Campus Corner

"Coachchar-la-weis" couldn't save Florida's offense

Updated: 2012-07-18T16:16:51Z

By BLAIR KERKHOFF

The Kansas City Star

— To Florida running back Mike Gillislee, last year’s offensive coordinator didn’t have a first or last name. It all ran together as “Coachchar-la-weis.”

“Coachchar-la-weis, he was fun to be around, I miss that about him,” said Gillislee, the Gators’ top rusher last season with 920 yards.

Was he different than any of Gillislee’s other coaches?

“Maybe showed some favoritism, with the starters,” said Gillislee, who wouldn’t be more specific. “I liked Coachchar-la-weis, nothing but good things.”
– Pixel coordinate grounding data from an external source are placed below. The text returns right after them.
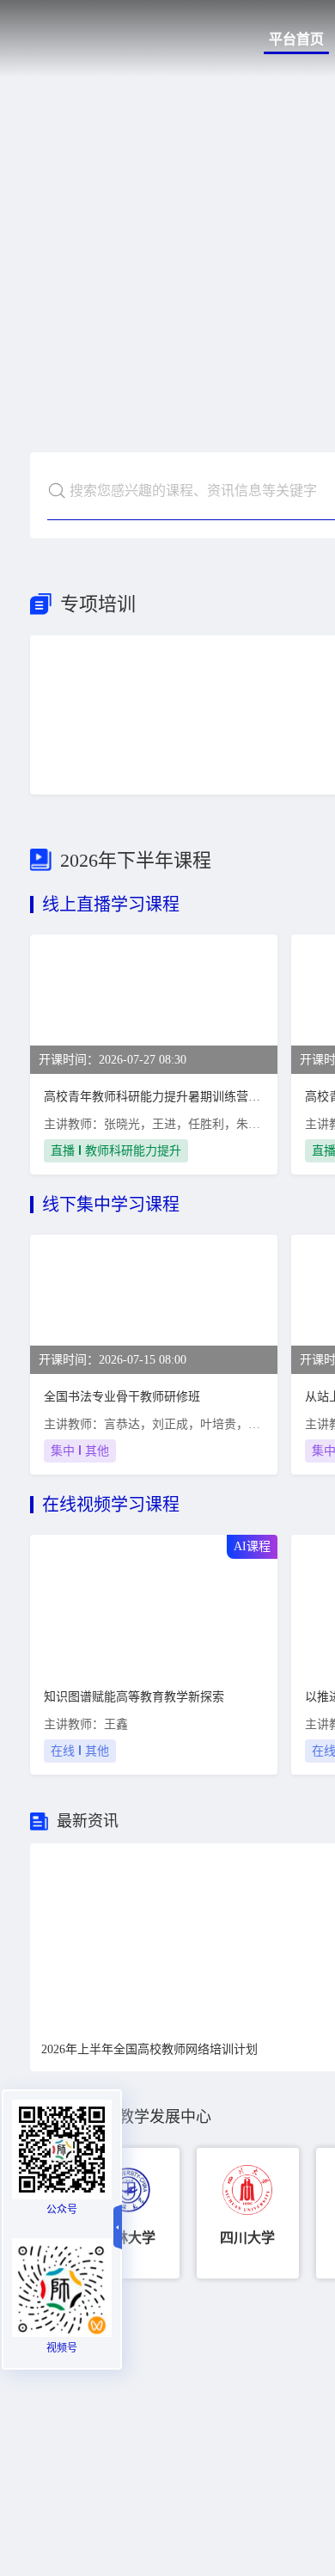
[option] (128, 2213)
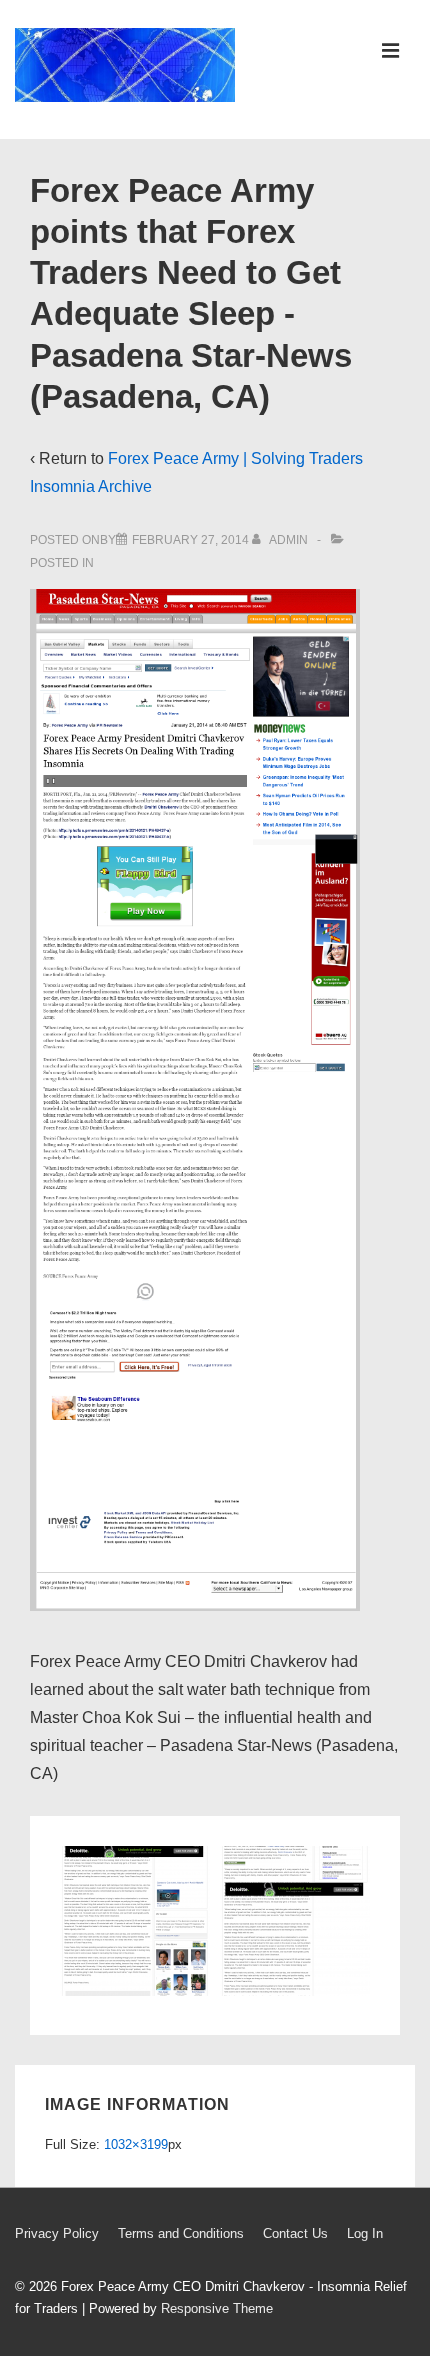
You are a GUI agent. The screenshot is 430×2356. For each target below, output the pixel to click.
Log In (365, 2233)
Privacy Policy (57, 2233)
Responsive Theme (217, 2308)
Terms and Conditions (181, 2233)
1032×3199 (136, 2144)
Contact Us (295, 2233)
Perhaps Weis, now Kansas’ head coach, was doing anything he could to jump start an offense that went in the tank after senior quarterback John Brantley injured his ankle in the fifth game against Alabama. He missed the next two games and was limited the rest of the season.

“If John Brantley stays healthy, we’re going to have a chance,” said Gators head coach Will Muschamp. “Confidence is so key. When John went down that handcuffed us a little bit.”
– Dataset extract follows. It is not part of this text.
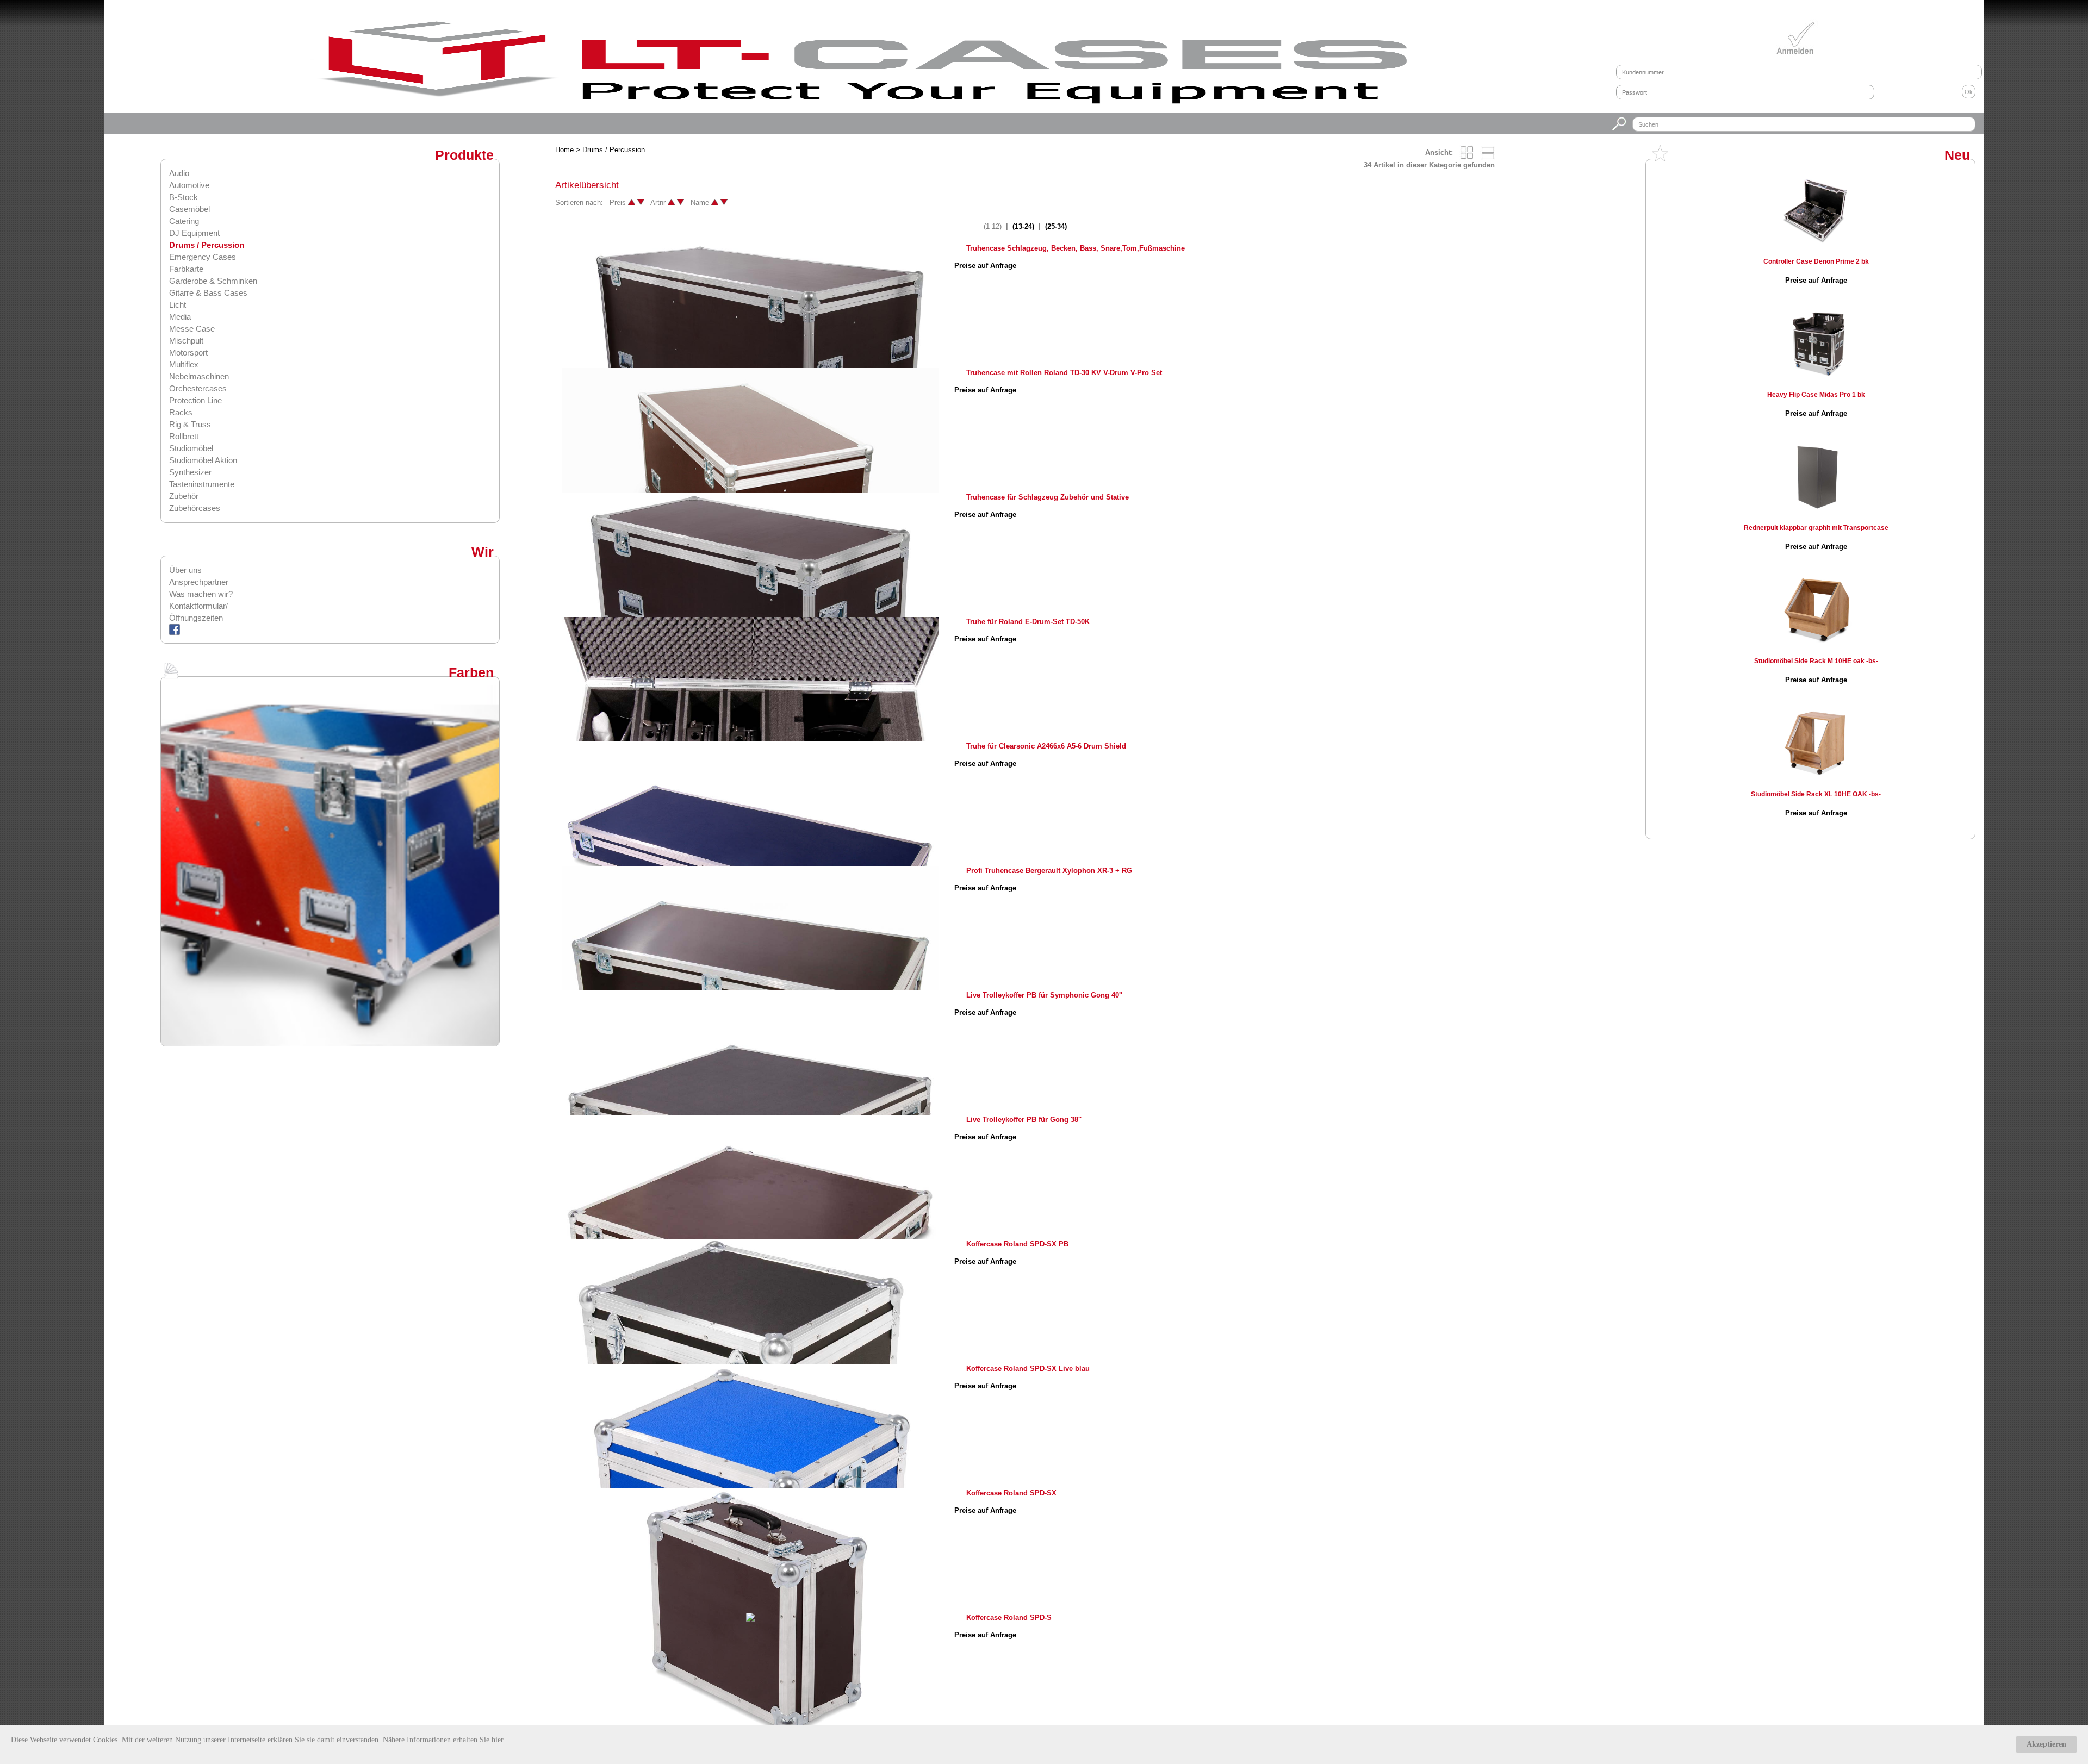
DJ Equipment (194, 233)
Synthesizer (190, 472)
As it would be for Kansas if the Jayhawks suffered an injury at quarterback. The offense belongs to Notre Dame transfer Dayne Crist, but there’s not another player in the program eligible this season who has taken a Division I snap.
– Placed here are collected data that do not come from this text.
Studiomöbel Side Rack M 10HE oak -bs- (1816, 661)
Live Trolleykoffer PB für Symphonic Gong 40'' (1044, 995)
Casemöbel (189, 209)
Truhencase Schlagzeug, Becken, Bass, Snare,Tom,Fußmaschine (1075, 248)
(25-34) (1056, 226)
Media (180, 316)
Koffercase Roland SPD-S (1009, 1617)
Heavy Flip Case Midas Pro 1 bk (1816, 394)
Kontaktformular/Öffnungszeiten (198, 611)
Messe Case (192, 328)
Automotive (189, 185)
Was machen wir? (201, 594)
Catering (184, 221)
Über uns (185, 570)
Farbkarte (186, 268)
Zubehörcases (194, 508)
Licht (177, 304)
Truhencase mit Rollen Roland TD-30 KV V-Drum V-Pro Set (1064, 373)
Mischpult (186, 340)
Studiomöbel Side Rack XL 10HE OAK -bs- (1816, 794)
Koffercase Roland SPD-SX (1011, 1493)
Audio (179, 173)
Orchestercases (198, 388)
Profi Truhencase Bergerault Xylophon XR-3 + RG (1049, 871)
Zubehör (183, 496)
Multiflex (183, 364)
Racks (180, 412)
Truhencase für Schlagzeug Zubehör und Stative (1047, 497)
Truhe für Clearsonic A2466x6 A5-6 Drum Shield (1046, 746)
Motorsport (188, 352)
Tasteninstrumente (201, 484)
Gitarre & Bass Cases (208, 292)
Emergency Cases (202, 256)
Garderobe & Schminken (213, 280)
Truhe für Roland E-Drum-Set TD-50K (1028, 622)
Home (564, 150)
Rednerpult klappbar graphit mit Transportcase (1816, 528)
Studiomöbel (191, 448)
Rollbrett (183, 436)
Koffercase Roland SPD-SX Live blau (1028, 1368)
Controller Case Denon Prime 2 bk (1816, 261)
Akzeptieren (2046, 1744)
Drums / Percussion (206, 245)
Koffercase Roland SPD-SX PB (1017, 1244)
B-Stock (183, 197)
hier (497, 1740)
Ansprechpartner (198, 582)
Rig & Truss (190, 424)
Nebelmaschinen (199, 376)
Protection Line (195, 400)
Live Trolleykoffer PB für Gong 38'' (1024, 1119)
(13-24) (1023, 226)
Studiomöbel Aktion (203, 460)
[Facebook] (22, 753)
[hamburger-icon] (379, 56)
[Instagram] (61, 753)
Last year, Florida was forced to go with freshman Jacoby Brissett, a true freshman. He finished up against Alabama in his first extended playing time and played at LSU in his first start.

After spending three seasons as Texas’ defensive coordinator and being named the coach-in-waiting to succeed Mack Brown, Muschamp jumped at the chance to succeed Urban Meyer at Florida. He pulled off the surprising hire of Weis from the Chiefs.

The Gators finished 7-6 overall, the most losses since 1987 but beat Ohio State in the Gator Bowl. The offense has been turned over to coordinator Brent Pease, who was Boise State’s offensive coordinator last year.

The offensive numbers ranked in the bottom half of the SEC, 25.5 points and 328.7 yards per game. They were similar to Kansas’ 2011 figures (22.3 points and 326.8 yards) with a major difference: The Gators played in a ferocious defensive league, and the Jayhawks’ opponents are most offensive minded.